When explaining the name of the band that Lydon formed after the Sex Pistols imploded, he cites Muriel Spark’s 1968 novel The Public Image. “It’s about how the media side of things can lead to death and destruction,” he says. “It was quite poignant for me.”

Despite Lydon’s initial frightening image, he has always demonstrated an impressive intellect, and his poetic precision — from the blazing magnificence of his Sex Pistols rants to his concise reflective aperçus when with Public Image Limited — raised the bar on pop-culture truth-telling. (It’s Lydon’s valiant art that makes the muddle-headedness of Assassination Nation intolerable.) Pop music doesn’t get more profound than Never Mind the Bollocks, the Bill Laswell–produced comeback album featuring Lydon’s reinvented sound (it’s variously known as Album, Compact Disc, Cassette) plus the superlative tracks “Rise,” “Disappointed,” and “Open and Revolving.” This documentary, directed by Tabbert Fiiller, also features the good fun of Lydon’s raconteur rants and his willingness to always up-end expectations.

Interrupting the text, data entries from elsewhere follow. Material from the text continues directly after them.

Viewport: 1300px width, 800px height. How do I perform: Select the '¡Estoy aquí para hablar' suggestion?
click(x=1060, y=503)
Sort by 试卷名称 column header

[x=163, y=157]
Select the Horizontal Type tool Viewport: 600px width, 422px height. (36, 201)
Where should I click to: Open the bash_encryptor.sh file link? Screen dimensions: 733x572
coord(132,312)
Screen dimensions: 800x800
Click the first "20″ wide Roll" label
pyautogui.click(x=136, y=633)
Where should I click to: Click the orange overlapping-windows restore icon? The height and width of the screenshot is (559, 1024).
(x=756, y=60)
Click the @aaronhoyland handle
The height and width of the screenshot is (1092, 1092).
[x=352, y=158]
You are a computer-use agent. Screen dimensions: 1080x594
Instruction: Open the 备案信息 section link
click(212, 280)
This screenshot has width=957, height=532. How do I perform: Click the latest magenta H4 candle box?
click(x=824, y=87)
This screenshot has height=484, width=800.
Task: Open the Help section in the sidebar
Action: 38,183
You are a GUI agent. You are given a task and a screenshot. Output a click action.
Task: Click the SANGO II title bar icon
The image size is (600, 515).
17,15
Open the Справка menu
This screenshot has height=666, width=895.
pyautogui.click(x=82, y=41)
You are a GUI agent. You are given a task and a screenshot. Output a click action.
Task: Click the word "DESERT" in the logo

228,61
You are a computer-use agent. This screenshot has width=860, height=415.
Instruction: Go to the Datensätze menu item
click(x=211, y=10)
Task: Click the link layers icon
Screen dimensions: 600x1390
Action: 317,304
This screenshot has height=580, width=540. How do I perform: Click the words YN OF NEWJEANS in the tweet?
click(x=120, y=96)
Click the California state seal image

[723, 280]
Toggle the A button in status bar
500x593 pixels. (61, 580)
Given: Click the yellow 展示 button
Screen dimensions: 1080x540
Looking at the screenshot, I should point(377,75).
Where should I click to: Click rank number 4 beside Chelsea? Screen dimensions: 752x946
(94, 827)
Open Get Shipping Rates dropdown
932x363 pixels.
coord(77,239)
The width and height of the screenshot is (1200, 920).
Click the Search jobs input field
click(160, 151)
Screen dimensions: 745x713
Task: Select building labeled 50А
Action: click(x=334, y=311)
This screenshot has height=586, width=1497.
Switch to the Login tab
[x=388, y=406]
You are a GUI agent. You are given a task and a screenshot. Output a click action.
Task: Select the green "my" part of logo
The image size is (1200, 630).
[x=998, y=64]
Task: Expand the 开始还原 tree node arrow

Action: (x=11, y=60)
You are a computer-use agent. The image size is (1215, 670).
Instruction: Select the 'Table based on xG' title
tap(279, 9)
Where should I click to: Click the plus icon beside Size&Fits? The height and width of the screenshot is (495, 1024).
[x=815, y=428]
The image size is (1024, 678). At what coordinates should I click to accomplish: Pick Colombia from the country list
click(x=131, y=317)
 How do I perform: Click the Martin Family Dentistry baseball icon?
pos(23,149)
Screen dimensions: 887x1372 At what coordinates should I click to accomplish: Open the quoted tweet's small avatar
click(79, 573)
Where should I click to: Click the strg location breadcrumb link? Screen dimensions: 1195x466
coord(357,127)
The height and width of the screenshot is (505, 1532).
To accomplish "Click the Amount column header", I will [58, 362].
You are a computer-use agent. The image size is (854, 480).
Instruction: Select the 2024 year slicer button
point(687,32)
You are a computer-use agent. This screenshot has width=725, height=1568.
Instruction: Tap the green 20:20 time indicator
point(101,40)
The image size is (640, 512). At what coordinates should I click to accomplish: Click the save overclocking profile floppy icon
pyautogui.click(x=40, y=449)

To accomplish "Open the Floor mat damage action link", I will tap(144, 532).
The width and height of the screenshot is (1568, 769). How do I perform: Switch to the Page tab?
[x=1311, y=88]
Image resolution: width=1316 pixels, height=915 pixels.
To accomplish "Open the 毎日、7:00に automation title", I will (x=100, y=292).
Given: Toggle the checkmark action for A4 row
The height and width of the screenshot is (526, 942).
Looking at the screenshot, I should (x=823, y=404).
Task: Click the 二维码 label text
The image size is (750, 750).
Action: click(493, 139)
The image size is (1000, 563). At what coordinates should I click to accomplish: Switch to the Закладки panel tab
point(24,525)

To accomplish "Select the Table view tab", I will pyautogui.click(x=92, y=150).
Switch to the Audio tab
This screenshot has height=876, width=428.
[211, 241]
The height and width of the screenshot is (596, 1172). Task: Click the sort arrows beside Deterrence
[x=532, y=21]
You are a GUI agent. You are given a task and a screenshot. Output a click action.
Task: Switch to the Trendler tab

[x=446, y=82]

Against the liberal slant of most pop groups, Lydon explains the reasoning behind Public Image Limited: “We’re still a company rather than a rock band, always have been.” He has learned from the Sex Pistols debacle with manager Malcolm McLaren.

It’s a delight to watch a reporter assert, “When you were young, you were very anti-love.” Wise Johnny answers, “That was the voice of inexperience. I’ve moved on to higher things.”

As always, Lydon burns through the foolish romanticism associated with rock-and-roll rebellion. You can admire his loyalty to bandmates and his childhood friend, now personal manager and security man John Rambo Stevens. But you needn’t romanticize his spleen and temper, which cut through pretense, as when he barks “You f***in’ idiot!” to a rowdy mosh-pit audience member. He scolds with affection — as no other pop star can.

Because of Lydon’s skepticism toward politics and politicians, he has always been a model of behavior that most politicians wouldn’t dare engage in, although you secretly wish they would. The former Johnny Rotten confronts his own contradictions with modesty and candor, as when he reflects on his career: “It needs direction like everything else in life. God! I think I’m advocating monarchy!”